Uscirono con la bottiglia e si misero a fumare. Il sole stava tramontando e gettava un’ombra lunga e dolce sulla città che si estendeva davanti a loro. «Che meraviglia», disse Erika bevendo il primo sorso.
«Prima che me ne dimentichi, Stephen mi ha chiesto di darti una cosa», disse Isaac. Scomparve per qualche momento dentro casa, per poi riapparire con un libro in mano. «È il suo ultimo romanzo. Cioè, l’ultimo che è stato pubblicato…».
«Dalle mie fredde mani morte», disse Erika, leggendo il titolo ad alta voce. Sulla copertina c’era una donna che sollevava il coperchio di una bara con le mani pallide. Stringeva una lettera che grondava sangue.
«È il quarto volume della serie dell’ispettore Bartholomew, ma sono tutte storie a sé stanti quindi non devi per forza aver letto le altre. Ti ha fatto una dedica», disse Isaac, prendendole il bicchiere in modo che Erika potesse leggerla.
«“Dalle mie mani, calde e vive, alle tue, Erica. Con affetto, Stephen”», lesse. Notò che aveva scritto il suo nome con la c invece che con la k. Stava per dirlo a Isaac ma appena alzò gli occhi capì quanto era importante per lui che accettasse quel regalo e si sforzasse di fare amicizia con Stephen. «È stato un pensiero stupendo. Lo ringrazierò di persona appena ne avrò l’occasione». Infilò il libro in borsa e riprese il calice di vino.
«Noi due siamo a posto?», le chiese. «Sai, la cena della settimana scorsa. Ho fatto un casino, lo so e…».
«Ti sei già scusato, almeno tre volte. Certo che va tutto bene». Erika stava per aggiungere qualcosa quando il cellulare cominciò a squillare.
«Scusami un secondo», disse rovistando nella borsa. Era Marsh. «Perdonami, devo rispondere».
«Ti lascio un po’ di privacy allora», disse Isaac tornando di nuovo in casa.
«Pronto, signore», disse Erika.
«Ma chi diavolo ha autorizzato Peterson ad arrestare Gary Wilmslow?», urlò.
«Cosa?»
«Peterson ha arrestato Wilmslow un’ora fa, e l’ha buttato in una maledetta cella!
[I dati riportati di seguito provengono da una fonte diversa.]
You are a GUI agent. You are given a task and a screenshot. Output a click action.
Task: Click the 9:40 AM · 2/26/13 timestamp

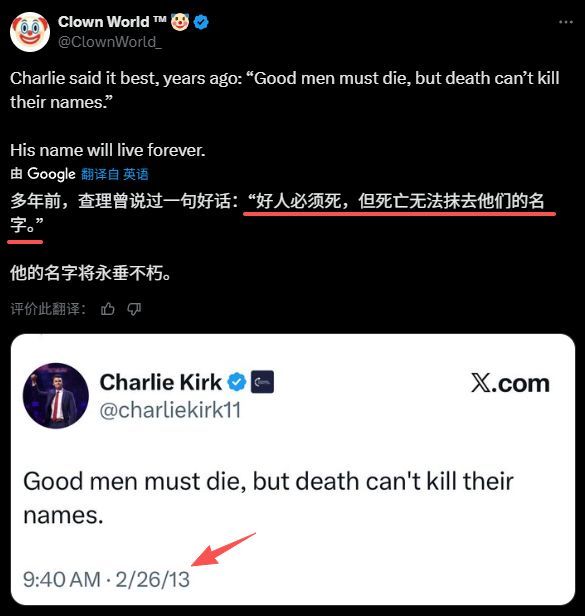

Woolf l’ha già schedato ed è dentro che aspetta l’avvocato, dannazione!».
«Dove lo ha arrestato?», chiese Erika. Le si gelava il sangue.
«A Laurel Road…».
«Ma ero lì fino a qualche minuto fa».
«Be’, saresti dovuta rimanere, cavolo. A quanto pare Gary Wilmslow è entrato in casa dicendo di dover prendere delle cose. E Peterson ha visto che era una partita di sigarette».
«Sigarette?»
«Sì, poca roba. Da vendere al mercato nero».
«Merda».
«Erika, se finisce dentro per un paio di pacchetti di sigarette di contrabbando perderemo il nostro legame diretto con l’Operazione Hemslow… Mesi e mesi di fottutissimo lavoro!».
«Certo, signore, capisco».
«Io credo di no, invece! Perché diavolo hai lasciato che Peterson lo arrestasse? Hai sentito anche tu cos’ha detto Oakley alla riunione. Tu indaghi sulla morte di Gregory Munro e Gary Wilmslow non c’entra un bel niente! Io sto tornando da una conferenza a Manchester. Ora va’ subito in centrale e controlla i tuoi cazzo di uomini. Liberalo su cauzione o, meglio ancora, trova uno stratagemma per appioppargli una multa e lascialo andare di corsa!». Marsh buttò giù.
«Problemi?», chiese Isaac tornando in balcone con un enorme piatto di ceramica pieno di formaggi e olive. Erika lanciò uno sguardo colmo di desiderio al cibo.
«Era Marsh. Peterson ha combinato un casino. Mi tocca andare a sistemare tutto». Bevve un altro sorso di vino e gli restituì il bicchiere.
«Proprio ora?»
«Già. Le gioie del mio lavoro. Mi dispiace. Non so quanto potrò metterci, ti faccio sapere», disse correndo verso la macchina.
Isaac rimase sul balcone a osservare la città, consapevole che non avrebbe avuto notizie dalla sua amica tanto presto. A meno che non ci fosse di mezzo un cadavere.